### [Exercise brief]
Copy each of the following rows exactly as it appears, without changing anything.

### [Input rows]

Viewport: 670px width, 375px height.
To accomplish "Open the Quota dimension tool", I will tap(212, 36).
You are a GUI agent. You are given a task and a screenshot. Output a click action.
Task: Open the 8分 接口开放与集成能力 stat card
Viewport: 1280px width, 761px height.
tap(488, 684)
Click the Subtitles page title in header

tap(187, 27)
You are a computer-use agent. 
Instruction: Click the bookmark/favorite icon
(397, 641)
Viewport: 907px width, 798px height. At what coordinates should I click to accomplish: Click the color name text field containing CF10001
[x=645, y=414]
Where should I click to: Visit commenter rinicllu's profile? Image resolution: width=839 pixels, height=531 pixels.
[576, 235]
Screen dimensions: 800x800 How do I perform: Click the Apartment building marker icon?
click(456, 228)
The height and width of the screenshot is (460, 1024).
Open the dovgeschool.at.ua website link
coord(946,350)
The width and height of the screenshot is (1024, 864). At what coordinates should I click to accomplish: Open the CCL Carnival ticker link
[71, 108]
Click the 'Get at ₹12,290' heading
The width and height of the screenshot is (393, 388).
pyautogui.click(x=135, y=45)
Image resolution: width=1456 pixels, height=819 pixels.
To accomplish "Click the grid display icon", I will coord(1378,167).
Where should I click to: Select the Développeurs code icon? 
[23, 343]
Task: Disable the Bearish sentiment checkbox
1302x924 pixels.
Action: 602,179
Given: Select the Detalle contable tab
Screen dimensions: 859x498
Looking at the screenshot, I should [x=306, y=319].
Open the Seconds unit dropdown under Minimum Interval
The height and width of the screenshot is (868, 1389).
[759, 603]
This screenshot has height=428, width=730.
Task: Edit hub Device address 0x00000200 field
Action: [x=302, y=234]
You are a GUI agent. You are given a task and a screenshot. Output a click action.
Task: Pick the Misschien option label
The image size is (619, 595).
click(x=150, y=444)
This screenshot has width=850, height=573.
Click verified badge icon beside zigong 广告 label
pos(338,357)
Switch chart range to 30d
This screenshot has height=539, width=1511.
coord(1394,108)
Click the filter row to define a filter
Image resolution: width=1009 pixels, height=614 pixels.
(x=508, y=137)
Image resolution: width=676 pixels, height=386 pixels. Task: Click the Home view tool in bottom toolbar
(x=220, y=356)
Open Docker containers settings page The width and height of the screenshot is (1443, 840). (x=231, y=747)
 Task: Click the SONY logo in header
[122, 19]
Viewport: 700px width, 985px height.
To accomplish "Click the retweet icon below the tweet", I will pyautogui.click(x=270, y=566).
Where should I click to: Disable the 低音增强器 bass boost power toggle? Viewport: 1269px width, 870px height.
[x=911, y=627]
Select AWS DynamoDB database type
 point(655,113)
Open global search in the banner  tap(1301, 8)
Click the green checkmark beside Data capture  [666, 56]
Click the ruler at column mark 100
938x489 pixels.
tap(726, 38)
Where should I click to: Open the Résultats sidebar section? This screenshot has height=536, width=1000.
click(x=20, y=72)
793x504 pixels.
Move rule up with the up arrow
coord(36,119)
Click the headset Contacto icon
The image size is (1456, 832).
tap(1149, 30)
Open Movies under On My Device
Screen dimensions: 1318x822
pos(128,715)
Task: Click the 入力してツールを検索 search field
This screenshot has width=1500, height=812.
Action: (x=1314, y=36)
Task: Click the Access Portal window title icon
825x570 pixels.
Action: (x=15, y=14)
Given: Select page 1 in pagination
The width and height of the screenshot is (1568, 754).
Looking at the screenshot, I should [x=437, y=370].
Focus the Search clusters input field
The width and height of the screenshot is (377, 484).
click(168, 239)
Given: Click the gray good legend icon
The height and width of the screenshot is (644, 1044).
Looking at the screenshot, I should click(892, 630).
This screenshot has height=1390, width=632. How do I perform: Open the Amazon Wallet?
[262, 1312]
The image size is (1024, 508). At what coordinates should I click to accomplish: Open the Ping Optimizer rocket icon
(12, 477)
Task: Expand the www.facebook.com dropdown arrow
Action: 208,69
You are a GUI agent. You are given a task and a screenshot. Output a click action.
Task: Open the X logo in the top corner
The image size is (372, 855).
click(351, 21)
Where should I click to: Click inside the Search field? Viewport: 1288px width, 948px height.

### [Solution below]
Viewport: 670px width, 375px height.
To accomplish "Open the Quota dimension tool", I will tap(212, 36).
You are a GUI agent. You are given a task and a screenshot. Output a click action.
Task: Open the 8分 接口开放与集成能力 stat card
Viewport: 1280px width, 761px height.
tap(488, 684)
Click the Subtitles page title in header

tap(187, 27)
You are a computer-use agent. 
Instruction: Click the bookmark/favorite icon
(397, 641)
Viewport: 907px width, 798px height. At what coordinates should I click to accomplish: Click the color name text field containing CF10001
[x=645, y=414]
Where should I click to: Visit commenter rinicllu's profile? Image resolution: width=839 pixels, height=531 pixels.
[576, 235]
Screen dimensions: 800x800 How do I perform: Click the Apartment building marker icon?
click(456, 228)
The height and width of the screenshot is (460, 1024).
Open the dovgeschool.at.ua website link
coord(946,350)
The width and height of the screenshot is (1024, 864). At what coordinates should I click to accomplish: Open the CCL Carnival ticker link
[71, 108]
Click the 'Get at ₹12,290' heading
The width and height of the screenshot is (393, 388).
pyautogui.click(x=135, y=45)
Image resolution: width=1456 pixels, height=819 pixels.
To accomplish "Click the grid display icon", I will coord(1378,167).
Where should I click to: Select the Développeurs code icon? 
[23, 343]
Task: Disable the Bearish sentiment checkbox
1302x924 pixels.
Action: 602,179
Given: Select the Detalle contable tab
Screen dimensions: 859x498
Looking at the screenshot, I should [x=306, y=319].
Open the Seconds unit dropdown under Minimum Interval
The height and width of the screenshot is (868, 1389).
[759, 603]
This screenshot has height=428, width=730.
Task: Edit hub Device address 0x00000200 field
Action: [x=302, y=234]
You are a GUI agent. You are given a task and a screenshot. Output a click action.
Task: Pick the Misschien option label
The image size is (619, 595).
click(x=150, y=444)
This screenshot has width=850, height=573.
Click verified badge icon beside zigong 广告 label
pos(338,357)
Switch chart range to 30d
This screenshot has height=539, width=1511.
coord(1394,108)
Click the filter row to define a filter
Image resolution: width=1009 pixels, height=614 pixels.
(x=508, y=137)
Image resolution: width=676 pixels, height=386 pixels. Task: Click the Home view tool in bottom toolbar
(x=220, y=356)
Open Docker containers settings page The width and height of the screenshot is (1443, 840). (x=231, y=747)
 Task: Click the SONY logo in header
[122, 19]
Viewport: 700px width, 985px height.
To accomplish "Click the retweet icon below the tweet", I will pyautogui.click(x=270, y=566).
Where should I click to: Disable the 低音增强器 bass boost power toggle? Viewport: 1269px width, 870px height.
[x=911, y=627]
Select AWS DynamoDB database type
 point(655,113)
Open global search in the banner  tap(1301, 8)
Click the green checkmark beside Data capture  [666, 56]
Click the ruler at column mark 100
938x489 pixels.
tap(726, 38)
Where should I click to: Open the Résultats sidebar section? This screenshot has height=536, width=1000.
click(x=20, y=72)
793x504 pixels.
Move rule up with the up arrow
coord(36,119)
Click the headset Contacto icon
The image size is (1456, 832).
tap(1149, 30)
Open Movies under On My Device
Screen dimensions: 1318x822
pos(128,715)
Task: Click the 入力してツールを検索 search field
This screenshot has width=1500, height=812.
Action: (x=1314, y=36)
Task: Click the Access Portal window title icon
825x570 pixels.
Action: (x=15, y=14)
Given: Select page 1 in pagination
The width and height of the screenshot is (1568, 754).
Looking at the screenshot, I should [x=437, y=370].
Focus the Search clusters input field
The width and height of the screenshot is (377, 484).
click(168, 239)
Given: Click the gray good legend icon
The height and width of the screenshot is (644, 1044).
Looking at the screenshot, I should click(892, 630).
This screenshot has height=1390, width=632. How do I perform: Open the Amazon Wallet?
[262, 1312]
The image size is (1024, 508). At what coordinates should I click to accomplish: Open the Ping Optimizer rocket icon
(12, 477)
Task: Expand the www.facebook.com dropdown arrow
Action: 208,69
You are a GUI agent. You are given a task and a screenshot. Output a click action.
Task: Open the X logo in the top corner
The image size is (372, 855).
click(351, 21)
Where should I click to: Click inside the Search field? Viewport: 1288px width, 948px height.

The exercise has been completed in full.